— par Selim Lander — Décidément les romans de Carole Martinez sont faits pour le théâtre. Après Du domaine des murmures mis en scène avec succès à plusieurs reprises, c’est maintenant au tour des Roses fauves – cette fois sous un nouveau titre – par Estelle Andrea, une habituée du Théâtre Aimé Césaire où nous l’avons vue, dernièrement, comme autrice-comédienne, dans Sur les pas de Léonard de Vinci et un an plus tôt comme metteuse en scène (associée à William Mesguich) d’Une Tempête de Césaire, spectacle mémorable et succès d’autant plus méritoire qu’il réunissait un grand nombre de comédiens amateurs mais qui surent se montrer à la hauteur de l’enjeu.

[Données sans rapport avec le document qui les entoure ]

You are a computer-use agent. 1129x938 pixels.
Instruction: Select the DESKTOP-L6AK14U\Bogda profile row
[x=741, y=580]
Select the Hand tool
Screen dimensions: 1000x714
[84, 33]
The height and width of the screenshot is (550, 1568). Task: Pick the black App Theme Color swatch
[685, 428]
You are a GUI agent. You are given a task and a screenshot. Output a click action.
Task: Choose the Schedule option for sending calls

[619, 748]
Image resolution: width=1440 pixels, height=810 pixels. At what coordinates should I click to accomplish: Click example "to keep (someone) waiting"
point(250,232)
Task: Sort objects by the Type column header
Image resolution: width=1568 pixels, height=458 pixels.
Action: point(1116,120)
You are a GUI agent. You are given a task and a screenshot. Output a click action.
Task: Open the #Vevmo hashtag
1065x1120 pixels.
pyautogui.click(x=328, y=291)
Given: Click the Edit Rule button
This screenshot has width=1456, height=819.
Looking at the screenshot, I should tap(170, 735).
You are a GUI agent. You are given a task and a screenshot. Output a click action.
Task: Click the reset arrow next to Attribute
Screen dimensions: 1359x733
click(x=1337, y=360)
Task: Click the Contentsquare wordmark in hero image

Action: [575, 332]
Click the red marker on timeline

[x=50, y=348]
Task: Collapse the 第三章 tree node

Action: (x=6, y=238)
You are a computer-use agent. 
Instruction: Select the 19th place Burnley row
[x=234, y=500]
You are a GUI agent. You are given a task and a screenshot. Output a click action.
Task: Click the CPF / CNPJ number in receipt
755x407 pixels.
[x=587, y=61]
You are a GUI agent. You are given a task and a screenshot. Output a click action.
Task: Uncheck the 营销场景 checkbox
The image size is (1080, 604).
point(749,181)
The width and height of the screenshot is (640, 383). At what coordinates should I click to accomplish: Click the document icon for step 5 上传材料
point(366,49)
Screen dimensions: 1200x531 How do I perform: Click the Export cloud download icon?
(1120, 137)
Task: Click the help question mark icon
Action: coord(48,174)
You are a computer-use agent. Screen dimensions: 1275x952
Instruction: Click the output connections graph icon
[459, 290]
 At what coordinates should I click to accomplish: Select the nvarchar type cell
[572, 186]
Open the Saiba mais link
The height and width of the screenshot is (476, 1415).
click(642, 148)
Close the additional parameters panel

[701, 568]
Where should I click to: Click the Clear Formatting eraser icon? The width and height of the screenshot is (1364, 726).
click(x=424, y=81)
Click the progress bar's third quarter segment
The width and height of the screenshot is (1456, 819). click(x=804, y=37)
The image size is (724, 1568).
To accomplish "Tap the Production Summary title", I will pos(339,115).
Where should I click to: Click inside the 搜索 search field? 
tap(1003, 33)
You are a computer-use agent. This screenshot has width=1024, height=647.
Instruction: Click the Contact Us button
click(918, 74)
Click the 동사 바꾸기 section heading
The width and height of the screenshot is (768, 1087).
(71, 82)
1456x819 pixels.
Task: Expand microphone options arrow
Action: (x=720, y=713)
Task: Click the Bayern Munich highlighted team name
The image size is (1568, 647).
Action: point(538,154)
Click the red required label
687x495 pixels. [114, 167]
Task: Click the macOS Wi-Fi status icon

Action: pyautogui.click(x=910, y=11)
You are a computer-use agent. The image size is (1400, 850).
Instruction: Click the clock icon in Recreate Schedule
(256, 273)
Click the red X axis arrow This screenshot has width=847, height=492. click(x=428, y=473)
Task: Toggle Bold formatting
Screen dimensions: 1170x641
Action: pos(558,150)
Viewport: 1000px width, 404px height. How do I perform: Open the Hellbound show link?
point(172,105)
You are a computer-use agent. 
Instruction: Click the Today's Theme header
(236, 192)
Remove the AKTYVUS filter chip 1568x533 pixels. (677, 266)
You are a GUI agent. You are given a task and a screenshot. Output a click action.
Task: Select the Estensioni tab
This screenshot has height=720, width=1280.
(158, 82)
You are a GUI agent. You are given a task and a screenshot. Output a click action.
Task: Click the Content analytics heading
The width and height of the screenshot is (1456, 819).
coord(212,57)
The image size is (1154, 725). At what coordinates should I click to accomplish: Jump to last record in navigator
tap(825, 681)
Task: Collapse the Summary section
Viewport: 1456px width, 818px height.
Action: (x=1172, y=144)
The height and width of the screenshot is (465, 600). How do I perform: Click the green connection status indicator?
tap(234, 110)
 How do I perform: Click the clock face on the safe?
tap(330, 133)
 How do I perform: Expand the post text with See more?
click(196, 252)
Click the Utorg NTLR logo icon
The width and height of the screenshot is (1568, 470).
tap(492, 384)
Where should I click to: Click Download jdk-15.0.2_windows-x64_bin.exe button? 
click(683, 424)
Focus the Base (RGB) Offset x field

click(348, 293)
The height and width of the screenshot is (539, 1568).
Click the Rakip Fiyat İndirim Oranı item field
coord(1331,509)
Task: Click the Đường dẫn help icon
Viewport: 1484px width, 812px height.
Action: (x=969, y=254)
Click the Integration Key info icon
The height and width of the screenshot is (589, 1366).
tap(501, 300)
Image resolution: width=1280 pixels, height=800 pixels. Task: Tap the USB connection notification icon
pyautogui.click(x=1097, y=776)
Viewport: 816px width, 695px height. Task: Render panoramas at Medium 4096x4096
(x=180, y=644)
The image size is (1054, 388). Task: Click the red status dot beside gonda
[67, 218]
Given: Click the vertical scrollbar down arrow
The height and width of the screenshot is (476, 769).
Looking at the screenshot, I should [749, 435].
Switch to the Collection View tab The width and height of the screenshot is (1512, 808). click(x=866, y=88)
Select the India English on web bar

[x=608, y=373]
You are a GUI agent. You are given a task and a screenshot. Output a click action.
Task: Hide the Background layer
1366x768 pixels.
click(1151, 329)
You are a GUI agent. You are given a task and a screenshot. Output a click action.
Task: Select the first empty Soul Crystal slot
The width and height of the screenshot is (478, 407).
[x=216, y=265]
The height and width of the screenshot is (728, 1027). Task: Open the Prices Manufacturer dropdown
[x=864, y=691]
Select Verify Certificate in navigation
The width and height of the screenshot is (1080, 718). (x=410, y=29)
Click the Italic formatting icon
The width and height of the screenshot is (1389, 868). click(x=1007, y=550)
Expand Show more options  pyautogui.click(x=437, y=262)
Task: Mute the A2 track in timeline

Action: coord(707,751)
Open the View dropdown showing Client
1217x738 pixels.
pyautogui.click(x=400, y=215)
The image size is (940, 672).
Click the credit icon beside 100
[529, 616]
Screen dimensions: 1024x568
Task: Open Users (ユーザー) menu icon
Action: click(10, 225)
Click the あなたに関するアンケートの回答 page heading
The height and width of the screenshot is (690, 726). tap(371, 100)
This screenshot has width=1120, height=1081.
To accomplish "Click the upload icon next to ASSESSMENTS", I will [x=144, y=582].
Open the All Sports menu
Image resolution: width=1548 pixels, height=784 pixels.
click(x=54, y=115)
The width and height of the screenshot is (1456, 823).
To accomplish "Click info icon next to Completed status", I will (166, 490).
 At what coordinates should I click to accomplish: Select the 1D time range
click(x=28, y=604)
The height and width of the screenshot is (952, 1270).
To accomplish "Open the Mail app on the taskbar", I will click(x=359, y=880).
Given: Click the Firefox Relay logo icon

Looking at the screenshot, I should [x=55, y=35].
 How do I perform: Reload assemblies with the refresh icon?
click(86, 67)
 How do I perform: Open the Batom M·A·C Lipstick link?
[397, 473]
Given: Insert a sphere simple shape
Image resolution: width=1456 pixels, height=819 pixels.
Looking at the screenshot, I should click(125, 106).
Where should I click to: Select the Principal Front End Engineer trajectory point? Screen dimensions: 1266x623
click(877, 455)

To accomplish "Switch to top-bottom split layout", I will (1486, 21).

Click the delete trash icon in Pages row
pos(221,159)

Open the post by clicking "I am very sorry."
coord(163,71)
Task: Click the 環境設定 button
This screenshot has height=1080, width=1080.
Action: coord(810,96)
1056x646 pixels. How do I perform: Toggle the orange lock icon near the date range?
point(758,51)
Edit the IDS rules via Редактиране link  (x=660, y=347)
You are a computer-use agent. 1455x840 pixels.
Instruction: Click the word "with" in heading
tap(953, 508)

Le roman Les Roses fauves part d’une ancienne coutume espagnole. Avant de mourir, les femmes brodaient un coussin rempli de billets où elles enterraient leurs secrets. Naturellement, ces coussins légués à la fille aînée ne devaient en aucun cas être décousus, à moins d’un grand malheur. Mais, bien sûr, le tabou est brisé dans le roman, faute de quoi il n’y aurait rien à raconter ! La dernière de ces femmes, la sixième dans la lignée, celle qui lève le pot aux roses, a donc hérité de cinq coussins de ses ascendantes maternelles, soit ses mère, grand-mère, bi- tri- et quadrisaïeule. Elle ouvre – si l’on ne se trompe pas – celui de son arrière-arrière-grand-mère, laquelle raconte à la fois sa propre histoire, celle de sa propre mère, de sa fille et la naissance de sa petite-fille, soit dans l’ordre chronologique de la succession de mère en fille l’arrière-arrière-arrière-grand-mère (!), l’arrière-arrière-grand-mère, l’arrière-grand-mère et la grand-mère de la jeune femme qui transgresse le tabou, toutes ces femmes liées par une communauté de destin (qu’on ne dévoilera pas ici) accordée au duende flamenco.
Tel est l’argument repris dans Les Cœurs andalous, une belle et tragique histoire, bellement racontée par Estelle Andrea, présente sur les planches comme conteuse-comédienne-chanteuse et par ses acolytes, Magali Paliès (chanteuse alto, jeu et violon), Karine Gonzalez (danseuse) et Cristóbal Corbel (guitare flamenco).
Faute de pouvoir en dire plus sur les destinées de ces cinq femmes plus une (celle qui a hérité des coussins), disons que l’adaptation d’Estelle Andrea parvient à les faire vivre toutes devant nous, mobilisant pour ce faire les outils traditionnels du théâtre : comédiens, musiciens, danseurs (un même interprète pouvant être les deux ou les trois à la fois), lumières et décor enfin, à l’exclusion de ces nouvelles techniques qui ont envahi aujourd’hui le théâtre, vidéo et sons enregistrés (ces derniers néanmoins pas complètement bannis dans le cas présent). Une remarque en passant : on est tellement habitué désormais à la vidéo qu’on s’étonnerait presque de ne pas la voir surgir à un moment ou à un autre ! Sans parler des micros qui semblent devenus incontournables dans des lieux pourtant conçus, bien avant l’invention de l’électricité, afin que porte la voix. Des micros qui nous sont heureusement épargnés dans le cas présent.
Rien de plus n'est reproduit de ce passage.